So Minnesota: Anoka Amphitheater

So Minnesota: Anoka Amphitheater

So Minnesota: Anoka Amphitheater

There’s a hidden piece of history in Anoka that used to attract thousands of people every summer.

Along the banks of the Rum River in downtown Anoka, just a few feet from Ferry Street,  you’ll find the ruins of a former open-air theater that looks like it belongs not in Minnesota but rather in ancient Greece.

“It’s easy to drive by and not know it’s there,” Sara Given with the Anoka County Historical Society said. “It’s a little hidden secret.”

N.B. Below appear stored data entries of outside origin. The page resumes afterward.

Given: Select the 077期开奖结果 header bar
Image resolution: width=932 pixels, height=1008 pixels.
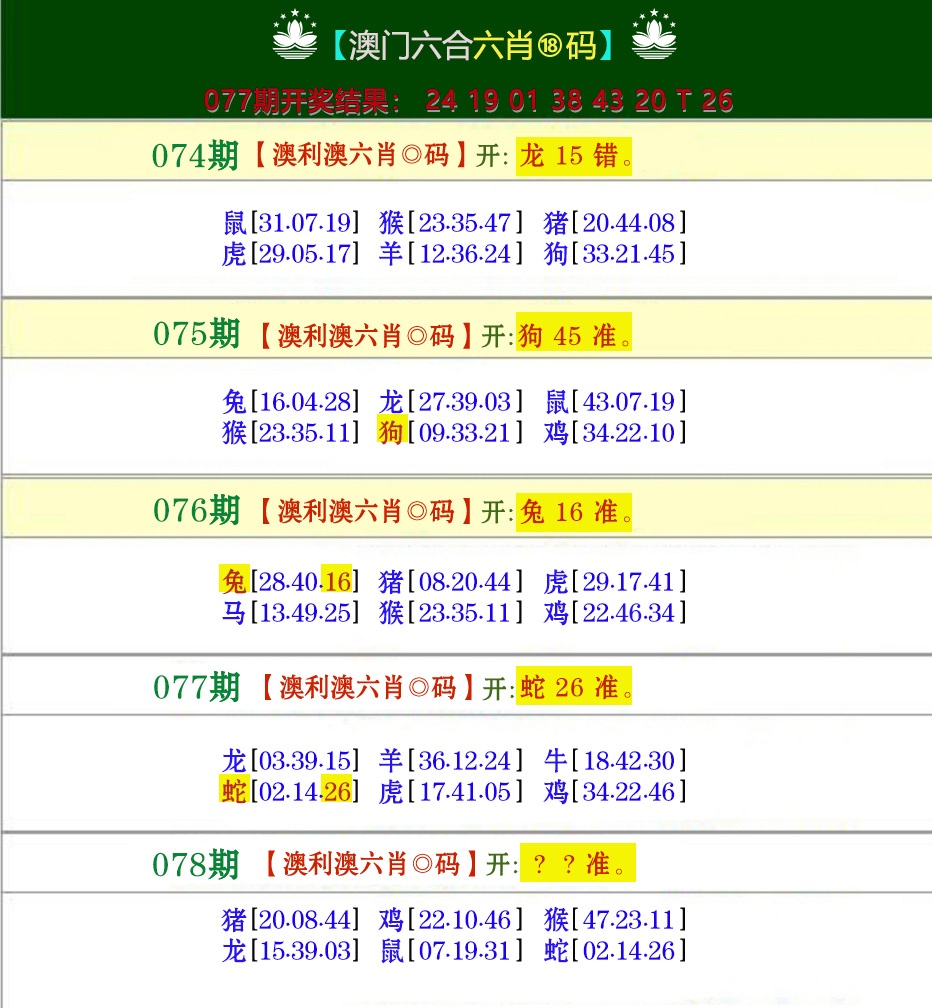Looking at the screenshot, I should tap(466, 101).
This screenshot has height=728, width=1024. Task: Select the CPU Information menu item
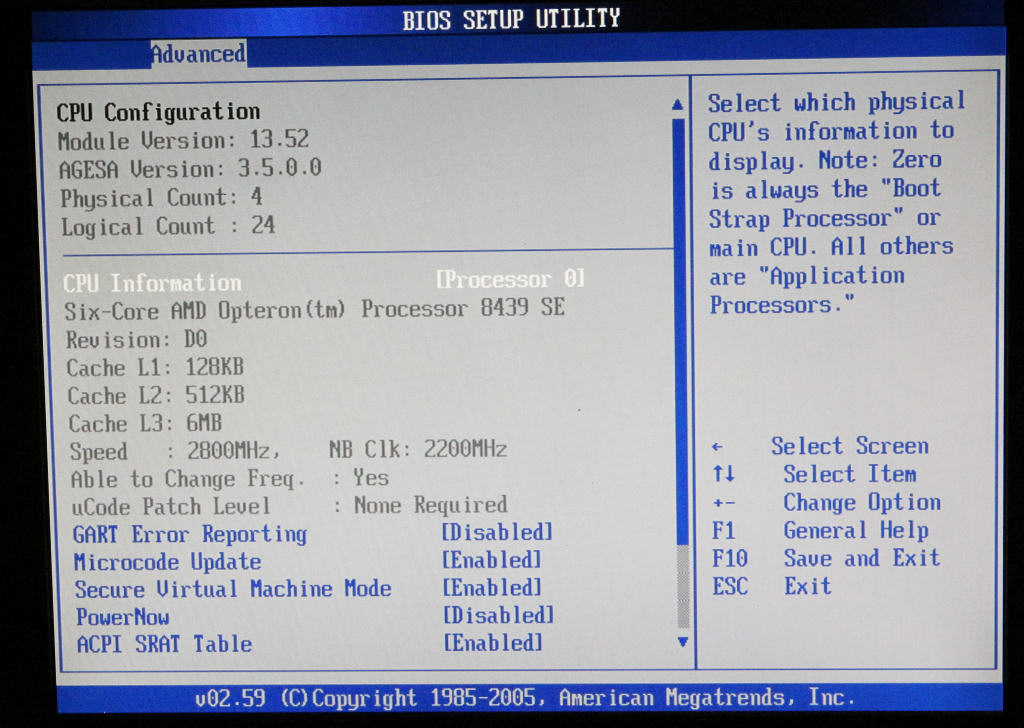(152, 283)
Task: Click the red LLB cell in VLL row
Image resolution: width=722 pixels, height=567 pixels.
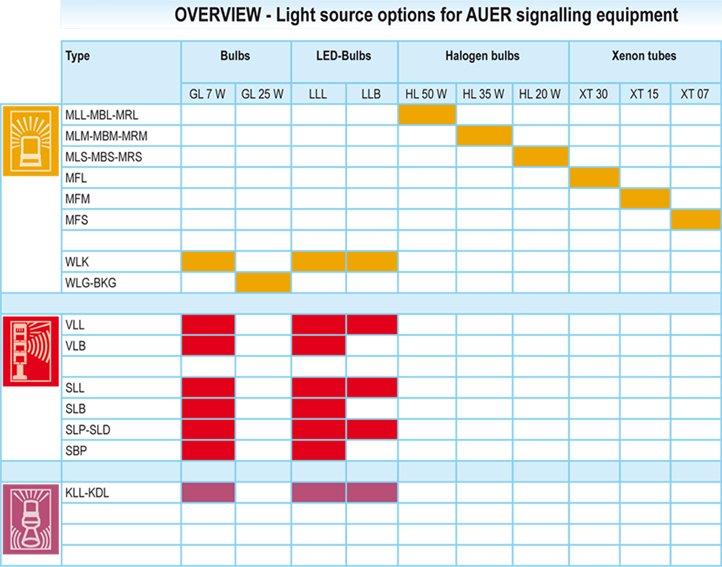Action: pyautogui.click(x=372, y=324)
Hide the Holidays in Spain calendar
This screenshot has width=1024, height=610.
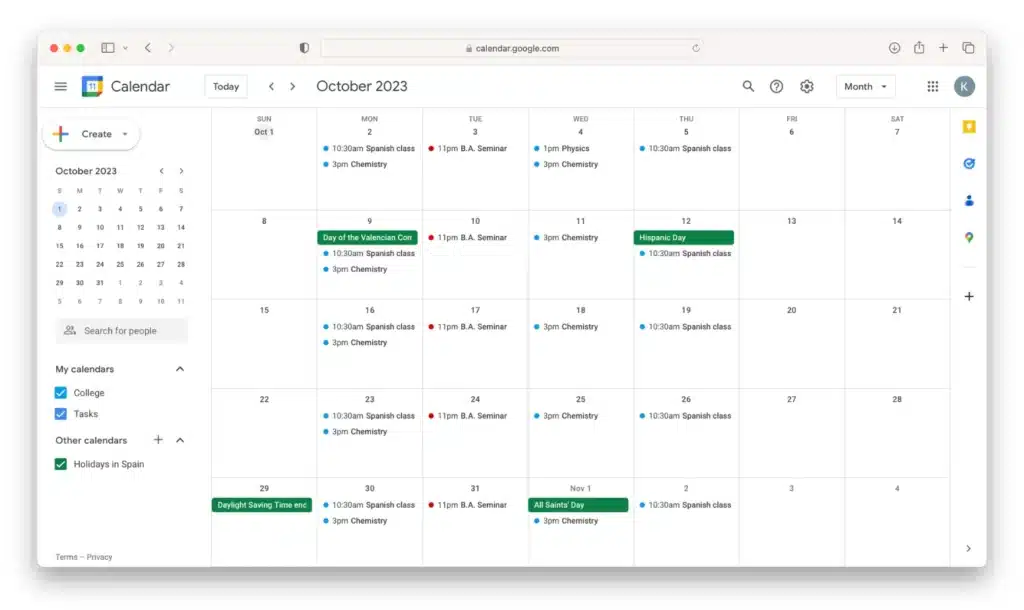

More than a century ago, music teacher Thaddeus Giddings wanted to bring arts and culture to Anoka. Giddings worked with city leaders to build an open-air amphitheater on a 30-foot hillside near his home.

“He was really invested in music,” Given said. “The amphitheater was really his baby around town.”

Opening in the summer of 1914, the amphitheater could hold 1,600 people on 17 curved reinforced concrete steps. The seating and stage were once covered with a retractable awning system to protect people from the weather. The theater was used for plays, musical performances and movies.

“They would [have] moving picture nights with musicians playing along with the movie because they weren’t talkies yet,” Given said.

By the late 1930s, Giddings leaves town and the amphitheater’s popularity falls.

“It slowly dies away and it becomes this mysterious place on the Rum River,” Given said.

In 1979 the amphitheater was listed on the National Register of Historic Places.